- Task prompt -
Print only the closing part of the entries. It starts at the line containing "Image resolution: width=1024, height=1476." and includes the final line, exactly as written.

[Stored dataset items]
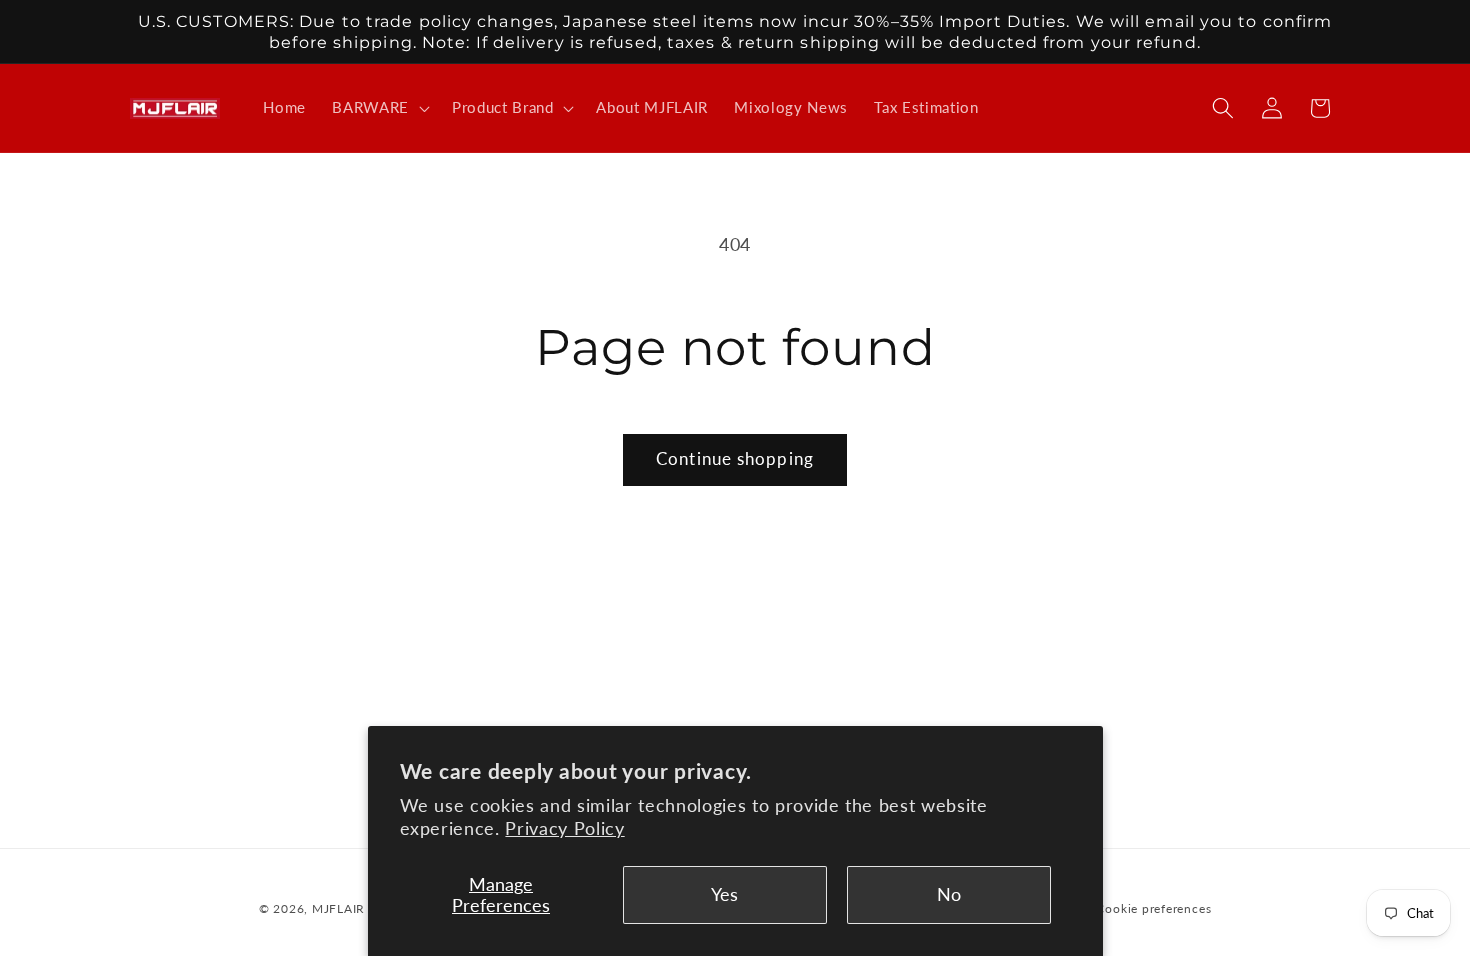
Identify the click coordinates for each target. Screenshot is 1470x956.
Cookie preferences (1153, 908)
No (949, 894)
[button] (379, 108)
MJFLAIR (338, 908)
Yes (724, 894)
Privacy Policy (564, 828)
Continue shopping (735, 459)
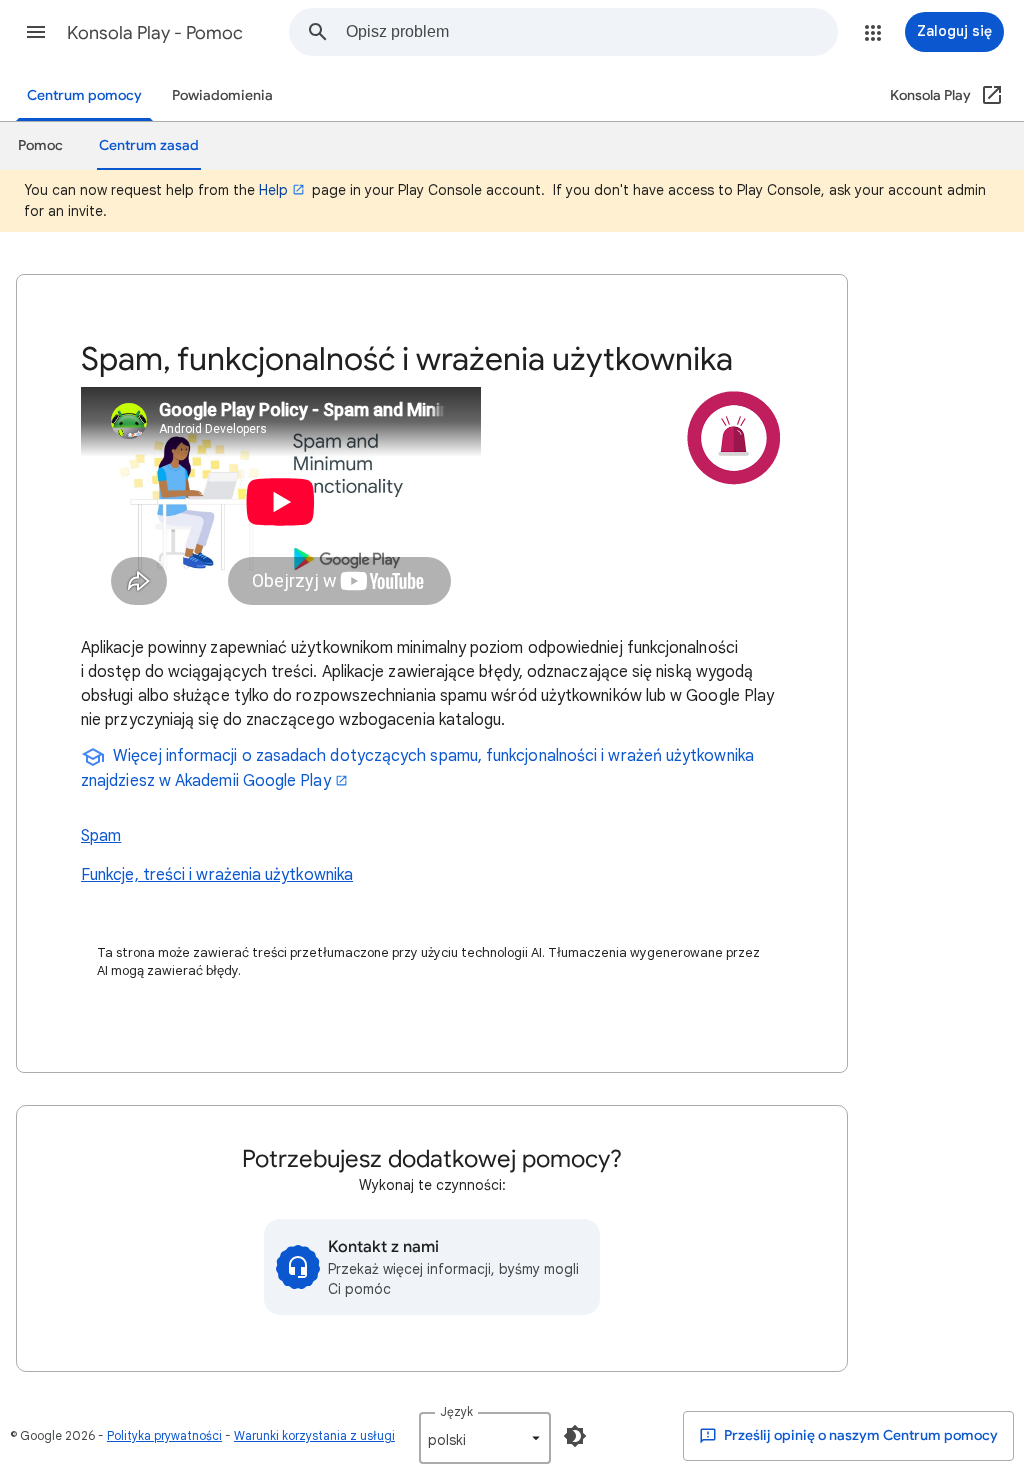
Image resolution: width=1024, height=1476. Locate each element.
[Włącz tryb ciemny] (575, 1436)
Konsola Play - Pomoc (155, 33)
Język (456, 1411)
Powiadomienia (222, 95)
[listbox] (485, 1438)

- Finished task -
Image resolution: width=1024, height=1476. Locate each element.
[Włącz tryb ciemny] (575, 1436)
Konsola Play - Pomoc (155, 33)
Język (456, 1411)
Powiadomienia (222, 95)
[listbox] (485, 1438)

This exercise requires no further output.